The comma is also missing elsewhere. I didn't know if those cases were policy or mistakes. Maurreen 04:26, 16 Sep 2004 (UTC)
[I].e., "September 11, 2001 attacks". Yes, I find the absence of a comma there jarring, too; the same goes for "Nashville, Tennessee is the country music capital of the world". But it's a common enough practice, and I'm not sure whether it's not considered pedantic to insist on those commas. Hajor 04:39, 16 Sep 2004 (UTC)
No, it is simply incorrect to not have a comma between the day and year in Month Day, Year format or between municipalities, counties, states, provinces, countries, etc. - Centrx 02:16, 17 Sep 2004 (UTC)
I agree with your comment, but I think you misunderstood what I was saying—I was referring to the "missing" commas, the ones that come afterwards, the comma that isn't there but should be, the one that would make those phrases read "September 11, 2001, attacks" and "Nashville, Tennessee, is where it's at". I think Maurreen meant those, too. Hajor 02:35, 17 Sep 2004 (UTC)

The problem is that dates can be used in different ways.

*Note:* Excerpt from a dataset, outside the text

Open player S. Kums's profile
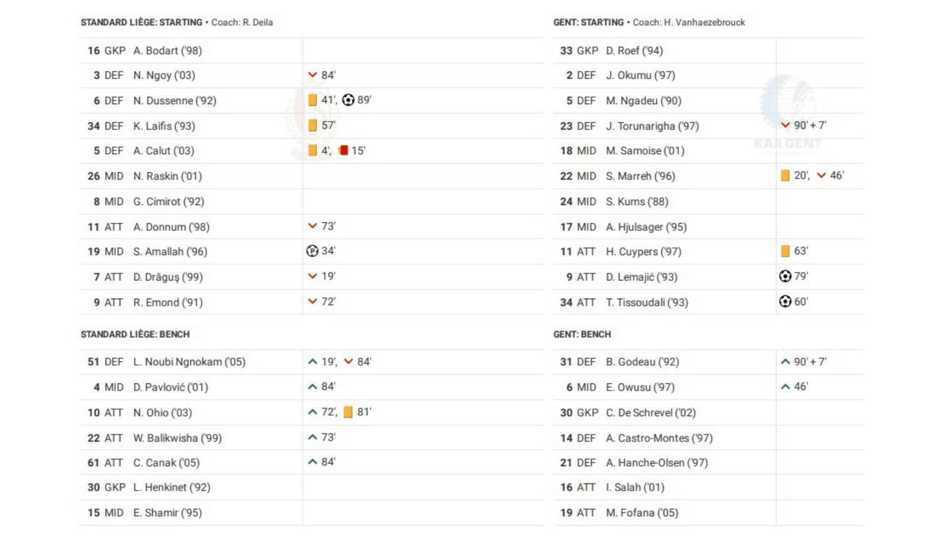 (637, 202)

When used in an adverbial phrase, commas may be used (though some would omit them):

On 5 November 1605, Guy Fawkes tried to blow up the English parliament; OR On November 5, 1605, Guy Fawkes tried to blow up the English parliament.

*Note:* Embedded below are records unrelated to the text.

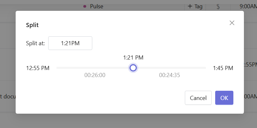Click slider track right of the handle
Viewport: 257px width, 128px height.
tap(172, 68)

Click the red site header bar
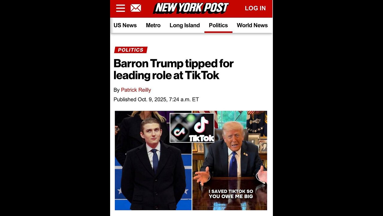point(191,8)
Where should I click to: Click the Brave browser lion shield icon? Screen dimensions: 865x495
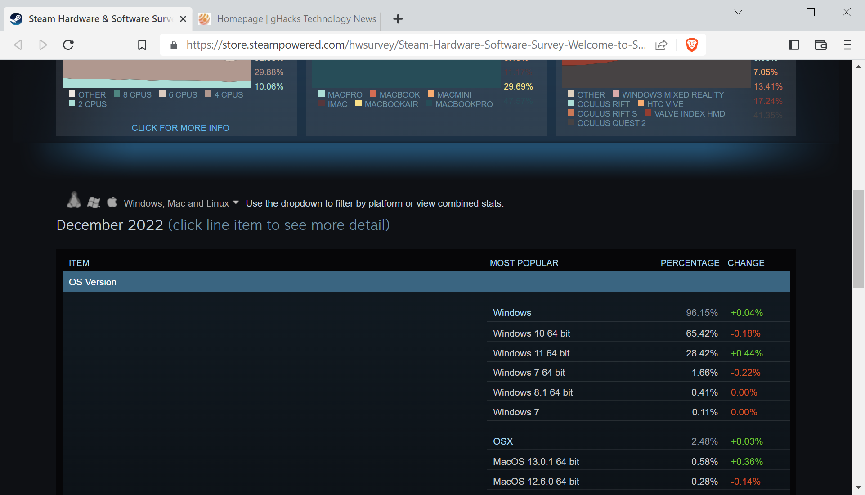691,45
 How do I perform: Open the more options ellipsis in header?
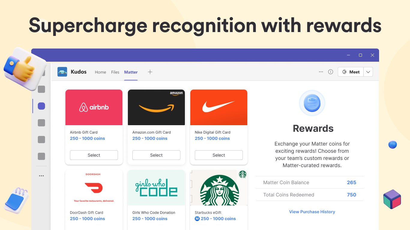[321, 72]
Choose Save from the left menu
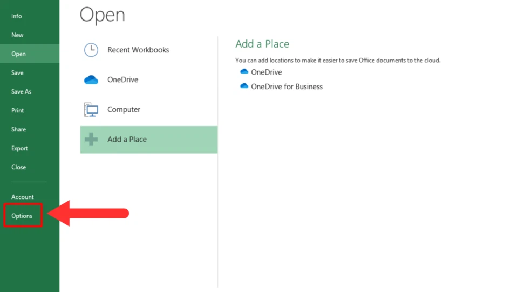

As nouns and adjectives, no comma would be used after the year:

5 November 1605 saw Guy Fawkes try to blow up the English parliament; OR November 5, 1605 saw Guy Fawkes try to blow up the English parliamnet.

The 5 November 1605 plot was perpetrated by Guy Fawkes and others; OR The November 5, 1605 plot was perpetrated by Guy Fawkes and others.

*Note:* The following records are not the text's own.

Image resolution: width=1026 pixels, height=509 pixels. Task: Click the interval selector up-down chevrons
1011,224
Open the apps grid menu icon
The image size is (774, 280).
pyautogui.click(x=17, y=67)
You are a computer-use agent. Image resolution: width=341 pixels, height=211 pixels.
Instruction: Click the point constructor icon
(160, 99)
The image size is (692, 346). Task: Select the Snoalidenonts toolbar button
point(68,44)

So, coming back to 9/11, this could be referred to as

The 11 September 2001 attacks; OR The September 11, 2001 attacks.

I must say, however, and please take this as a pure aside, that when used as an adjective, even the American format of the date looks better without a comma to me, perhaps both with and without are correct there. Jongarrettuk 19:27, 27 Sep 2004 (UTC)

I need to amend my comments in one respect! Would you believe it, I can only find US websites on the point. I'll revise the noun construction ([S]ince the format MM/DD/YY is American, I'll have to concede to US English on this one—though it is very jarring to a British eye[.]). This gives

November 5, 1605, saw Guy Fawkes try to blow up the English parliament.

I can find no examples of dates being used as adjectives. But I can see no reason to break the normal rule of having no comma between an adjective and the noun. Certainly, even if you find an American reference for it, I would argue strongly against it for an International encyclopaedia. Jongarrettuk 20:06, 27 Sep 2004 (UTC)

Actually, I've just searched on [G]oogle under "September 11, 2001 attacks"—this version wins out easily. Jongarrettuk 20:19, 27 Sep 2004 (UTC)

Are you people illiterate? Commas are for pauses. There are no pauses after adjectival dates, unless there are more adjectives. lysdexia 21:55, 13 Nov 2004 (UTC)

## Accuracy in number reporting

I, personally, couldn't care less whether Imperial or metric units are given first in any given article, and I agree that in most cases conversions are appropriate.

However, what I have seen lately has been a somewhat confused practice of putting the metric conversions ahead of the Imperial originals. Apparently some folks think that the metric measurements are more important (or whatever) and should go first.

In some cases this is fine, but when the source of the information has "5 inches" and the metric conversion is given as "13 cm" (or, to keep the same number of significant figures, 10 cm, which makes the problem even more apparent), it is essential that the original measurement goes first and that the conversion follow it in parentheses.

If we report "5 in[.] (13 cm)", then it is clear that the latter measurement is an approximation for the former. If someone changes that to "13 cm (5 in[.])", then it looks like the metric conversion is actually more precise, which is giving false information. (If the original measurement were "13 cm", it would have been better to put "5.1 in[.]". In this case the different is tiny and probably insignificant, but it can become more pronounced.)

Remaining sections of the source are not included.